Zukunftsperspektive Tourismus

Auf eines konnte man sich bei den Deutschen bislang immer verlassen: auf ihre Affinität zu Autos und auf ihre Reisefreudigkeit. Nicht umsonst zählen wir mit zu den meistreisenden Völkern der Welt. Alleine aufgrund dieser Tatsache dürfte man behaupten, dass die Tourismusbranche relativ sicher ist. So werden auch in Zukunft gute Reiseverkehrskaufleute, wie auch Kaufleute für Tourismus und Freizeit immer gebraucht werden.

Selbstverständlich ist auch die Tourismusbranche vor wirtschaftlichen Einbrüchen nicht gefeit. Und in Zeiten starker Rezessionen merkt man es vor allem daran, wenn Menschen sich Ausgaben für ihren Urlaub sparen und sattdessen zuhause bleiben. Im Großen und Ganzen allerdings wird die deutsche Tourismusbranche wohl nie zugrunde gehen, weil der Deutsche zu sehr am Reisen hängt.
Wie in allen Branchen auch ist jedoch die Tourismus- und Freizeitindustrie einem steten Wandel unterworfen. Frühere beliebte Ferienziele gelten plötzlich als überholt, während andere, die früher niemals in Betracht gekommen wären, mit einem Mal als angesagt gelten.

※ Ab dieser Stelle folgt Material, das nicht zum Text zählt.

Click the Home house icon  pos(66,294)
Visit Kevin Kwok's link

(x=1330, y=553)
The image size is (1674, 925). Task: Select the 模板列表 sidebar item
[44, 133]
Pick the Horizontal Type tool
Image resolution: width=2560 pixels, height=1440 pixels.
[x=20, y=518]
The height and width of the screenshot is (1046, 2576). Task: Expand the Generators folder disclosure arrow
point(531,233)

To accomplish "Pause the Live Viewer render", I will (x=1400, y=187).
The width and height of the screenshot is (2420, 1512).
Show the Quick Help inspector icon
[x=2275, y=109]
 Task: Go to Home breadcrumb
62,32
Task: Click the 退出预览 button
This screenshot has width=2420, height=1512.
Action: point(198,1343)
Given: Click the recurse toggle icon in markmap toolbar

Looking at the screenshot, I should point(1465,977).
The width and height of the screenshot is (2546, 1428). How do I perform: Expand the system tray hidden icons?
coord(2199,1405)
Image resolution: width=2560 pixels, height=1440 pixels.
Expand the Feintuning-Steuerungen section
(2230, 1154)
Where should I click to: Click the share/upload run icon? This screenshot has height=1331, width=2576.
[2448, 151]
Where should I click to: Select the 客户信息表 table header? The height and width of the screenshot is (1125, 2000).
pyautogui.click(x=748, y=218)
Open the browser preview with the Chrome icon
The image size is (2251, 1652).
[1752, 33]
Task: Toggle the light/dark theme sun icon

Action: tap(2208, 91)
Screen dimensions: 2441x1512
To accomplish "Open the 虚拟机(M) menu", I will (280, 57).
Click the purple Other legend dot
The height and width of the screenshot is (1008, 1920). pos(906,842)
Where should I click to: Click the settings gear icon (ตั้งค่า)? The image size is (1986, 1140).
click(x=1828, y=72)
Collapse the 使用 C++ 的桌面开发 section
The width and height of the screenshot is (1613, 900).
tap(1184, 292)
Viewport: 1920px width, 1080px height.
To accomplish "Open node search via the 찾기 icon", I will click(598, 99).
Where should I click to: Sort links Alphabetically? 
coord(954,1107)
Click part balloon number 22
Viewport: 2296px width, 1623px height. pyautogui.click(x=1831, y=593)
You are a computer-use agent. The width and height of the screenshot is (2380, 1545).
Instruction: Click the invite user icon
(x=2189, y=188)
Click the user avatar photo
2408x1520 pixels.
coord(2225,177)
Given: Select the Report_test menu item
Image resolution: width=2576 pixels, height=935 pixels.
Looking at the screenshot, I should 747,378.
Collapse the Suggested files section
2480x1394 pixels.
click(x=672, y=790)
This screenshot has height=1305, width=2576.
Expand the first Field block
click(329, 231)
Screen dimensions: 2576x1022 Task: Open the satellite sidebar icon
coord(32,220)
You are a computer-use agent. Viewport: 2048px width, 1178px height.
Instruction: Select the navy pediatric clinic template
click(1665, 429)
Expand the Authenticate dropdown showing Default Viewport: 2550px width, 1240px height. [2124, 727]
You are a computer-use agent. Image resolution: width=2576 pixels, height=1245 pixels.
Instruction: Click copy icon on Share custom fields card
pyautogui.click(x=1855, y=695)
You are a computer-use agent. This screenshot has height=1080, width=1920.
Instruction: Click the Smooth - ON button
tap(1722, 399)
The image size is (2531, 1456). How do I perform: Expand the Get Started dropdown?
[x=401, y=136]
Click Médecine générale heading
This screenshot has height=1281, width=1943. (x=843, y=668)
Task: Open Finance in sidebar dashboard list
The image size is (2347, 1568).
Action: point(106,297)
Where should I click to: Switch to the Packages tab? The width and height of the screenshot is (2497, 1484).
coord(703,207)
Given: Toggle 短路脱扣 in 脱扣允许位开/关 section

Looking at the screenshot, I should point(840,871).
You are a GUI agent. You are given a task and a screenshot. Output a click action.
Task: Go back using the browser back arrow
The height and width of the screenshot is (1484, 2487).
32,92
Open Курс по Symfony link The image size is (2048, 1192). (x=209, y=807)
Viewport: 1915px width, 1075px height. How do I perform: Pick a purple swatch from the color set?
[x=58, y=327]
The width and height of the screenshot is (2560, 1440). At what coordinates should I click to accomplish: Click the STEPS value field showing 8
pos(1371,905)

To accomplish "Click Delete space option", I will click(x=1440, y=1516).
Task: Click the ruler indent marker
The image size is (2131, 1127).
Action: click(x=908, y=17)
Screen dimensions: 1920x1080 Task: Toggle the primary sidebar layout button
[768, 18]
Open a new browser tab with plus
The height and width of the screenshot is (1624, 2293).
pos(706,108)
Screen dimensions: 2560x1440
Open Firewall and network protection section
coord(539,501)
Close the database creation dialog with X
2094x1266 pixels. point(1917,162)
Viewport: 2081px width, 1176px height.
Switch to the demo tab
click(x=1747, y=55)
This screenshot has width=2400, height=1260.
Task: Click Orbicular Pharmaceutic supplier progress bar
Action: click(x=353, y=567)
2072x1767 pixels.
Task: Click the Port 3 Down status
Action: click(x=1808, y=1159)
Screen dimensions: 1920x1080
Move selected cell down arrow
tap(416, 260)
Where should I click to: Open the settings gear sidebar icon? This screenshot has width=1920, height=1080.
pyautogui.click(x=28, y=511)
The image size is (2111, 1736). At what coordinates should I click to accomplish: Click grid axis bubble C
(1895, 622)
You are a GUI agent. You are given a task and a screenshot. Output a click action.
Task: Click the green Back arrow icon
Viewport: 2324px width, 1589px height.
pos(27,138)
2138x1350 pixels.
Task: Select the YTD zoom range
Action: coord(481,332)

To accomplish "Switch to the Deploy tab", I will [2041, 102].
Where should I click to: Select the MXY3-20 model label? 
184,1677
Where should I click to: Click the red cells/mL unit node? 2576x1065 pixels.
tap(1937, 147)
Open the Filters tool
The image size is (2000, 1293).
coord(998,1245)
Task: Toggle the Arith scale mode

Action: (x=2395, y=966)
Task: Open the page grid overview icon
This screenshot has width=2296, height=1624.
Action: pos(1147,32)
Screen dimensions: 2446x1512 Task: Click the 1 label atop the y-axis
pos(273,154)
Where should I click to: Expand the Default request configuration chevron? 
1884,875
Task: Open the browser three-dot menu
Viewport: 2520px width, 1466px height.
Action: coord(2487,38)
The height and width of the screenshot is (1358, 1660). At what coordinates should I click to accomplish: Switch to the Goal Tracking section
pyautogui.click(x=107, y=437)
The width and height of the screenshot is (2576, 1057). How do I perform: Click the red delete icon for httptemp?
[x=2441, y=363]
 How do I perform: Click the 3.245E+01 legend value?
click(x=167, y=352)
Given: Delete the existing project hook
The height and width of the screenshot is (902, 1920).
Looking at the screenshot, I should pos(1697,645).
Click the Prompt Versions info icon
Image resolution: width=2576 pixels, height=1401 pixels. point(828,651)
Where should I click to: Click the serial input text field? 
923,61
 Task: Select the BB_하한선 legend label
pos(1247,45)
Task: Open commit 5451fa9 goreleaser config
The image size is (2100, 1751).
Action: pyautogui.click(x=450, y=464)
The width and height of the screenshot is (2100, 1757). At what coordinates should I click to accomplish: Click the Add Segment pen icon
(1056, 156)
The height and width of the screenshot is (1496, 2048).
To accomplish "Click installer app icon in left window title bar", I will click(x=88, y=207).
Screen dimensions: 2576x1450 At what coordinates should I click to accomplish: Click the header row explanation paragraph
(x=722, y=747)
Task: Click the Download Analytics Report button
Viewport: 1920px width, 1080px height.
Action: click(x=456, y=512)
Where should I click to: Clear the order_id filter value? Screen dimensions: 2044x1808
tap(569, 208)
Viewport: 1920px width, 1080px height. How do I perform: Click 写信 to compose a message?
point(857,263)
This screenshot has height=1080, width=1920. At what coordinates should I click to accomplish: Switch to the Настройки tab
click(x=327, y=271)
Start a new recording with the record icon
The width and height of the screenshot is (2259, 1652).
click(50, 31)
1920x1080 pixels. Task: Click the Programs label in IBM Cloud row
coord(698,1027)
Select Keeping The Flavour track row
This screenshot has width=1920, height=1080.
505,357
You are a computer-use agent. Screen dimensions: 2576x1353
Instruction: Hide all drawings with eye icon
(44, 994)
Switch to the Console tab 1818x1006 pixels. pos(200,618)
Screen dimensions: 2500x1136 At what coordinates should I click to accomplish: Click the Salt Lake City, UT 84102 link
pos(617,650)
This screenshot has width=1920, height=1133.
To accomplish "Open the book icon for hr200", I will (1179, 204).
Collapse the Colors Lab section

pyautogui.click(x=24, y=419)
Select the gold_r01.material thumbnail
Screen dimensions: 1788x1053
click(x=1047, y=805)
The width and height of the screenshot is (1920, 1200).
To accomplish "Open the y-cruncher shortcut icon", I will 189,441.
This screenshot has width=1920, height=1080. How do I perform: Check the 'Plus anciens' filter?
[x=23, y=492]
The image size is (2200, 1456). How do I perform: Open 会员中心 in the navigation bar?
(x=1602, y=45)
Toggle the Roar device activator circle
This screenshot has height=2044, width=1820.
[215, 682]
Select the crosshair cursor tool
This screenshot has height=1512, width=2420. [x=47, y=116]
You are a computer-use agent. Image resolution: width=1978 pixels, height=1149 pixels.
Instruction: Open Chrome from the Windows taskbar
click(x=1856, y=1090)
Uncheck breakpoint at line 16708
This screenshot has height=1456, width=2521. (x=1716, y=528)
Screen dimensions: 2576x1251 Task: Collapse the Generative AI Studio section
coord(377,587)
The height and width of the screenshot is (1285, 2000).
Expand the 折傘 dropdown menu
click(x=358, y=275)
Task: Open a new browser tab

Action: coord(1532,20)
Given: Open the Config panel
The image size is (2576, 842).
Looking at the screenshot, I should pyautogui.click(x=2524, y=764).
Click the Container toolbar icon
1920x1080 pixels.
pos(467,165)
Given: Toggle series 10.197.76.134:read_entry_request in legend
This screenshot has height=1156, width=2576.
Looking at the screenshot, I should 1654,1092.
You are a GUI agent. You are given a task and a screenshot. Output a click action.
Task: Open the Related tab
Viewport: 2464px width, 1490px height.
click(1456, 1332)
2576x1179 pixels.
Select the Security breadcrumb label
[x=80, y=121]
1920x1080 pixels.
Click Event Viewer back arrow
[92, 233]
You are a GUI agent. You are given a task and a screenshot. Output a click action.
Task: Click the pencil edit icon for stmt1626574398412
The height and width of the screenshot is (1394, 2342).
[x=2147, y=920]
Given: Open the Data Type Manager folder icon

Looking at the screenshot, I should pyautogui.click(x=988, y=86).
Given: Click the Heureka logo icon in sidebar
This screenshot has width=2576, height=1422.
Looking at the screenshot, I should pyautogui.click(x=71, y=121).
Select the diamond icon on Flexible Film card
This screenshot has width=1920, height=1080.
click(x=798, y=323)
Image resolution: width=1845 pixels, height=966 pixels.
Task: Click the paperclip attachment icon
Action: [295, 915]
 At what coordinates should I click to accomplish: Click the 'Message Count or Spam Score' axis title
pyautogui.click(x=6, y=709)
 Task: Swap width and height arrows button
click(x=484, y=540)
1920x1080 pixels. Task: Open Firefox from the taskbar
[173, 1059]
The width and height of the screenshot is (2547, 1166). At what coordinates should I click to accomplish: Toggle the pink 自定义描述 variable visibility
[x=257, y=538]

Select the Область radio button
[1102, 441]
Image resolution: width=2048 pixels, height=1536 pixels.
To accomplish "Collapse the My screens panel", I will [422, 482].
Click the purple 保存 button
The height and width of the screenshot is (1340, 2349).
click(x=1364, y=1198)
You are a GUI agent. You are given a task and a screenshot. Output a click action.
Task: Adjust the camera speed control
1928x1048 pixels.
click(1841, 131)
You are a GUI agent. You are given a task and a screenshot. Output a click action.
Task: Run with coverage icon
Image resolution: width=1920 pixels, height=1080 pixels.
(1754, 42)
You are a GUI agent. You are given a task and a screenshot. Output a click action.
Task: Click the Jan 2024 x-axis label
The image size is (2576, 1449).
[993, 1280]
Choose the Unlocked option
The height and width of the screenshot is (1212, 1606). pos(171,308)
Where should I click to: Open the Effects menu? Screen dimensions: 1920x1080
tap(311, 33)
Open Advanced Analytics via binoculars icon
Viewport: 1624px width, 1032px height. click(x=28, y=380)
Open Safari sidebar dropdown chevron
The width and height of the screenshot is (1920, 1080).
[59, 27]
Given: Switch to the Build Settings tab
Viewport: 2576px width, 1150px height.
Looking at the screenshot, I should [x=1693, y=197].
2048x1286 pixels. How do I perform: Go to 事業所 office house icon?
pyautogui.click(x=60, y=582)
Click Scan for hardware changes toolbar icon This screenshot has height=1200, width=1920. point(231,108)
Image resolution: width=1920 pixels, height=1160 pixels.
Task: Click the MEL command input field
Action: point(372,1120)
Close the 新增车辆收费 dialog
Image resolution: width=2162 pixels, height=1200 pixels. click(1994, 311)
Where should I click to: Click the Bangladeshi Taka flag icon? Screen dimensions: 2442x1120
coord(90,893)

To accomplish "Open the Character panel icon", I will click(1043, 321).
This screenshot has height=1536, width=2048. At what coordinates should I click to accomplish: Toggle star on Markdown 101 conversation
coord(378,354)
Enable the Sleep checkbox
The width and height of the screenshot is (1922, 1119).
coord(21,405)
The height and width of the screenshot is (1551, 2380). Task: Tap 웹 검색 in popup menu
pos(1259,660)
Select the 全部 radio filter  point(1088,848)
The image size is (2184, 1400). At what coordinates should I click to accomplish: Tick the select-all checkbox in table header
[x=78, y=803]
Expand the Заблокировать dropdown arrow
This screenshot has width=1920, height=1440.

So ist gerade Bulgarien dabei, Mallorca den ersten Platz unter den Party-Locations streitig zu machen. Mitarbeiter im Tourismusbereich dürfen alles andere sein, nur niemals festgefahren und unflexibel.
Wer hier ein Gespür für Trends hat, immer aktuell informiert bleibt und wer mit dem Zeitgeist zu gehen versteht, der wird in dieser Branche einen sicheren Arbeitsplatz auch in Zukunft haben.